Devo from Sunday, February 15th: 

Here's a 5-day Bible reading plan and devotional guide based on the themes from the transcription:

Day 1: The Greatest Love Letter Ever Sent
Reading: Luke 4:18-19; Romans 5:8; John 3:16
Devotional: The incarnation of Jesus Christ is heaven's Valentine to humanity. While we were yet sinners, God proved His love by sending His Son—not when we deserved it, but precisely when we needed it most. This message wasn't deflected by our sin but was persistent in its self-offering. Like a Valentine addressed to every name in the class, God's love reaches each of us individually. He doesn't just love people generally; He loves you particularly and personally. Today, pause and receive this truth: the Spirit of the Lord is upon Jesus because He was anointed to bring you good news. You are loved unconditionally, not because of what you've done, but because of who God is.

Day 2: The Longing Within
Reading: Psalm 42:1-2; Psalm 63:1; Ecclesiastes 3:11
Devotional: God has placed eternity in your heart, creating a longing that nothing temporal can satisfy. Like a deer panting for water, your soul was designed to thirst for God. You may have tethered your desires to wealth, achievement, or relationships, only to find them unfulfilling. This isn't failure—it's design. C.S. Lewis discovered that God didn't just create the play; He wrote Himself into it as a character to meet us at our deepest longing. The question isn't whether you should have desires, but whether those desires are rightly ordered under the great desire for God. Without Him, nothing satisfies. With Him, everything finds its proper place and joy.

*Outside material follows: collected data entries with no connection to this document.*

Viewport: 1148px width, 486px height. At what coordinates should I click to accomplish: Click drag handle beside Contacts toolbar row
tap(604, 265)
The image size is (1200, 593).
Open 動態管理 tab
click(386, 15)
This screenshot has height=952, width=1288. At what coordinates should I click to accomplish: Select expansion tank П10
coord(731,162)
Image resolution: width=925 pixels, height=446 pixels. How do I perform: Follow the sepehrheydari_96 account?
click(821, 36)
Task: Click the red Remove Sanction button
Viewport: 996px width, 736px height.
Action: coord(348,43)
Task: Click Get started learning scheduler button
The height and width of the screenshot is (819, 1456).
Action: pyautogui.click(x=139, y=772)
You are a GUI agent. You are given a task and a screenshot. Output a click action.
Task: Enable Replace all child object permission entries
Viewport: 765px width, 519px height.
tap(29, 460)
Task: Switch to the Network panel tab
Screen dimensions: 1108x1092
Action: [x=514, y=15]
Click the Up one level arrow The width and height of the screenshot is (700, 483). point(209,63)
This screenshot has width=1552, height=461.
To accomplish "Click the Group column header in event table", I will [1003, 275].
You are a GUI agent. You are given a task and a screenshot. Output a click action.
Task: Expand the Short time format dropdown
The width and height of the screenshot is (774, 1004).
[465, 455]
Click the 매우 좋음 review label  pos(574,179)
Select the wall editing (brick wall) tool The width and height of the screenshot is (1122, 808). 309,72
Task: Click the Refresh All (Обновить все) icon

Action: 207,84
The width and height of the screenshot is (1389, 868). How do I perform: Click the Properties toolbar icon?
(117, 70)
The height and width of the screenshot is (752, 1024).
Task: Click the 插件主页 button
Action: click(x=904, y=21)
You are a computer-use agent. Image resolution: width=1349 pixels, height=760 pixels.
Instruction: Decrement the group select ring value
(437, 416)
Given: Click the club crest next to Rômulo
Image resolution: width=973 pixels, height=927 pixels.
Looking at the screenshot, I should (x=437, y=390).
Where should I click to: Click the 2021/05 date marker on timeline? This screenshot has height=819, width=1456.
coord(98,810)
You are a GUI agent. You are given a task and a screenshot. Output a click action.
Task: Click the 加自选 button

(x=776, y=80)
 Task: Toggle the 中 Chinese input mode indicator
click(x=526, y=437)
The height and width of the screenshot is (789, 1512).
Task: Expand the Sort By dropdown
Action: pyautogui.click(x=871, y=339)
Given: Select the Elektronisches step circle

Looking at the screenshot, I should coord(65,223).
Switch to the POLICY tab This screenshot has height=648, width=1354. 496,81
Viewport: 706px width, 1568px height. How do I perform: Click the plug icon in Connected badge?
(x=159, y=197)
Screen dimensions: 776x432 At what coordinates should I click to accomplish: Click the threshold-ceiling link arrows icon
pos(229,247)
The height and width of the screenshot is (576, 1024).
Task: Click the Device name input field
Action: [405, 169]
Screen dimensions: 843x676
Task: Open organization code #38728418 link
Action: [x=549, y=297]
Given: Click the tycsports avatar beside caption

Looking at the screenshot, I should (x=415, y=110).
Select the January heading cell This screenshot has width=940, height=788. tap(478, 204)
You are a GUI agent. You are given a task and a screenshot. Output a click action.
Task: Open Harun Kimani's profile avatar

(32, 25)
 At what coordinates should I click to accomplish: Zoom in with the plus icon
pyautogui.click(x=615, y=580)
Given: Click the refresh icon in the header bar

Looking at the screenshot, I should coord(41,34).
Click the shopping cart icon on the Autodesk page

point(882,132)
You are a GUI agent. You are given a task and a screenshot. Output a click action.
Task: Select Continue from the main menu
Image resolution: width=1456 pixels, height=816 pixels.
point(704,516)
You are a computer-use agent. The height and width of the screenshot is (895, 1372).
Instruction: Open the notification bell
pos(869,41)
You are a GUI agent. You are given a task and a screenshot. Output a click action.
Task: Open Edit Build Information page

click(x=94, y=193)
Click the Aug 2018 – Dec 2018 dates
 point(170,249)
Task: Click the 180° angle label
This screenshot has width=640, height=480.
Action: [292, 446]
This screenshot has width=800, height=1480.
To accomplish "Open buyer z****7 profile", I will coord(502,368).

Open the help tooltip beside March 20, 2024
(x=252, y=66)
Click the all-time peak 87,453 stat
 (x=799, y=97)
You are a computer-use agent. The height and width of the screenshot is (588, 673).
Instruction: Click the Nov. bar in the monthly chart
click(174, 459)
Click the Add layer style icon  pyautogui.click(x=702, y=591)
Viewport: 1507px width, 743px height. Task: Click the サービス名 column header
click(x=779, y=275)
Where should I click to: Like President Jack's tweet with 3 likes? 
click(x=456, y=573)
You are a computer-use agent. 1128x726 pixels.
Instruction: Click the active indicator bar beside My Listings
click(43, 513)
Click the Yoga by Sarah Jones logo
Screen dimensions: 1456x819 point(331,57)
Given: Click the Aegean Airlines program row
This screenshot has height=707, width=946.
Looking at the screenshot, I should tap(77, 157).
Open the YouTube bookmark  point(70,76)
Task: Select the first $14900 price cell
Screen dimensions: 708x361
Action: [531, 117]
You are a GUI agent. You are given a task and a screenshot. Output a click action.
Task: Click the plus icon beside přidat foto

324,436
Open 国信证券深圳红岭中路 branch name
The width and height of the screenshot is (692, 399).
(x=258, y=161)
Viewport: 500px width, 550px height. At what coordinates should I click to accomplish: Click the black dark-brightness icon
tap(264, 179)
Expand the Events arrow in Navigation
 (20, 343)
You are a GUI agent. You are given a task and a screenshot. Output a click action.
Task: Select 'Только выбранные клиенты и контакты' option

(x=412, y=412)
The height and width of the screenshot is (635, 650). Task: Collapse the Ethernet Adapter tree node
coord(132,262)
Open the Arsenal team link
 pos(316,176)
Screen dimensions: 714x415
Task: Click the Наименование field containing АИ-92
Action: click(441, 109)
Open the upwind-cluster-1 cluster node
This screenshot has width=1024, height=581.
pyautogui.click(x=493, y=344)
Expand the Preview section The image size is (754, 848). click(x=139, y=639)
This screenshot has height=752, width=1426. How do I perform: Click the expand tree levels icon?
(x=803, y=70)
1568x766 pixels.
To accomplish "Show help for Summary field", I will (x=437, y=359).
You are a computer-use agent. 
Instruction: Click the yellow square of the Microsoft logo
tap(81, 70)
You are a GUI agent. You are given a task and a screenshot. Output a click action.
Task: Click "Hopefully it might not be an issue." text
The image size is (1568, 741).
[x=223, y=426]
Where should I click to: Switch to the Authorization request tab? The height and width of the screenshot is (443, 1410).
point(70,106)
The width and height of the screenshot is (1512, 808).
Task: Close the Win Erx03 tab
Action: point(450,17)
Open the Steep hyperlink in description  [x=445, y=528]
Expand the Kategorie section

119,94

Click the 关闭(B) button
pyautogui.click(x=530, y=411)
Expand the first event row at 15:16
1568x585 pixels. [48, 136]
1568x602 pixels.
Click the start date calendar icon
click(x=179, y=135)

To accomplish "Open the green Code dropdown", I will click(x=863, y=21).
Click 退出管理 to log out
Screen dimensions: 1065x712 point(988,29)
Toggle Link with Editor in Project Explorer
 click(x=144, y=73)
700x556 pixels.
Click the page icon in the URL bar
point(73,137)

Day 3: Children of God—Now
Reading: 1 John 3:1-3; Romans 8:14-17
Devotional: "Beloved, now we are children of God." Not someday. Not when you get your act together. Now. God's fatherhood isn't contingent on your performance; it's based on His character. While earthly fathers fail and disappoint, your Heavenly Father always gets it right. He loves you in your present struggle, not just in your future perfection. Like a father who bears the stain of his crying child's embrace, God receives you with all your mess and brokenness. The sins of previous generations don't have the final word—redemption does. Today, you stand as God's child, fully loved, fully accepted, bearing His name. Let this truth settle deep: there is nothing you could do to make Him love you less.

Day 4: The Hope of Transformation
Reading: 1 John 3:2-3; 2 Corinthians 3:18; Philippians 1:6
Devotional: One day, God will push the flush button and all the garbage will be gone. You'll be like Christ in His perfected humanity—not in His deity, but in His holiness. If you're weary of your sin, your struggles, your misunderstandings and failures, take heart: transformation is coming. But here's the beautiful tension—even now, as imperfect children, we are called to purify ourselves. Not to earn God's love, but as a response to it. Like a child who comes home to help his father not to earn love but because he knows he's loved, we pursue holiness from acceptance, not for acceptance. The hope of who you will be should inspire who you're becoming today.

Day 5: Loving God in Return
Reading: Mark 12:28-31; 1 John 4:19; John 21:15-17
Devotional: Jesus meets us wherever we are in our capacity to love. When Peter could only say "I like you a lot," Jesus didn't reject him—He commissioned him. The prayer of the anguished heart that says, "Lord, I want to want to love you" is heard and honored. Ask yourself daily: If Jesus came back today, would I be disappointed? Can I say thank you in my present circumstances? Am I out of sorts with anybody? Do I love Him? These diagnostic questions keep your heart from drifting into spiritual dementia, those moments when we forget the great love story we're part of. The greatest commandment isn't a burden—it's an invitation to respond to love with love, to reflect back the light we've received from the Son.